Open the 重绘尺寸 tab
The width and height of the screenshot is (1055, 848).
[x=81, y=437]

* * * * * * *

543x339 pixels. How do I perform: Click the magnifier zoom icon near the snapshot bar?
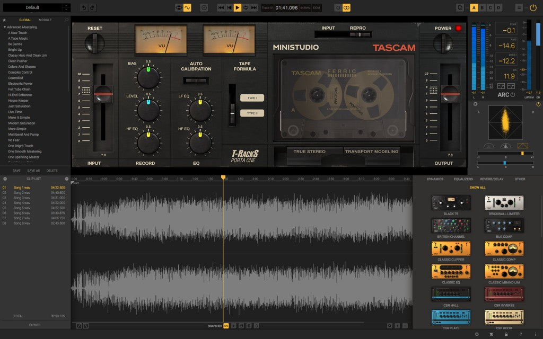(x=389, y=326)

* * * * * * *

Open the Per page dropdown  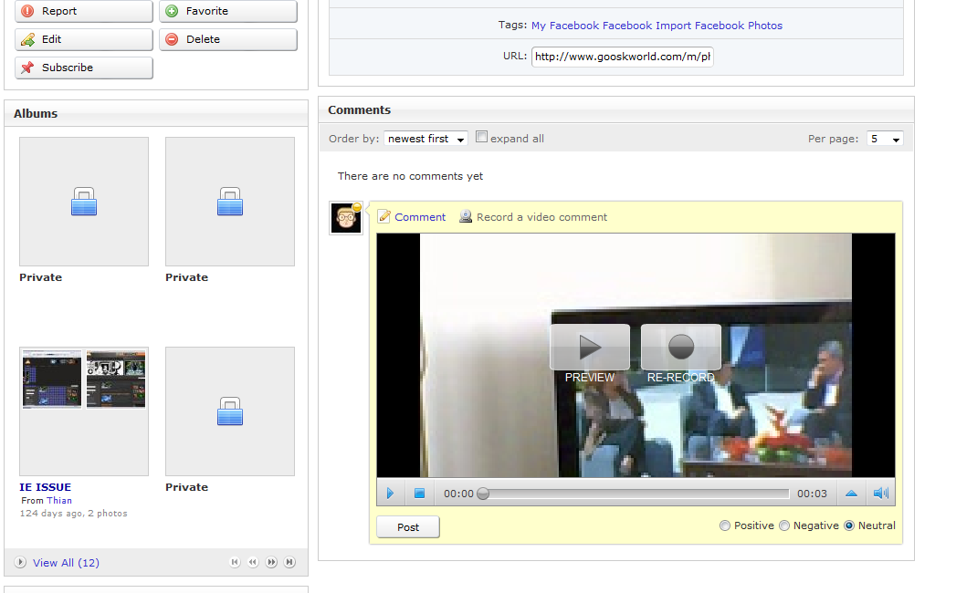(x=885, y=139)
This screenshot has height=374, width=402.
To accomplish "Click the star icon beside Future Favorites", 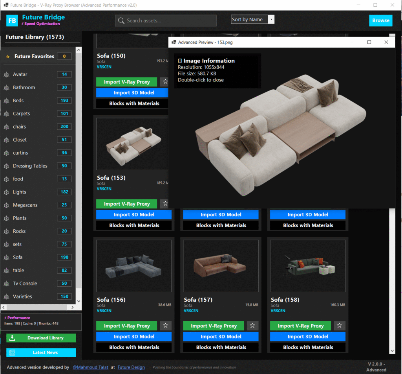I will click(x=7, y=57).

* * * * * * *

Starting with the line containing "Open the 重绘尺寸 tab" and going on through the line containing "[x=81, y=437]", rewrite only those lines of data, replacing "tab" with "panel" and leaving everything else unchanged.

Open the 重绘尺寸 panel
The width and height of the screenshot is (1055, 848).
[x=81, y=437]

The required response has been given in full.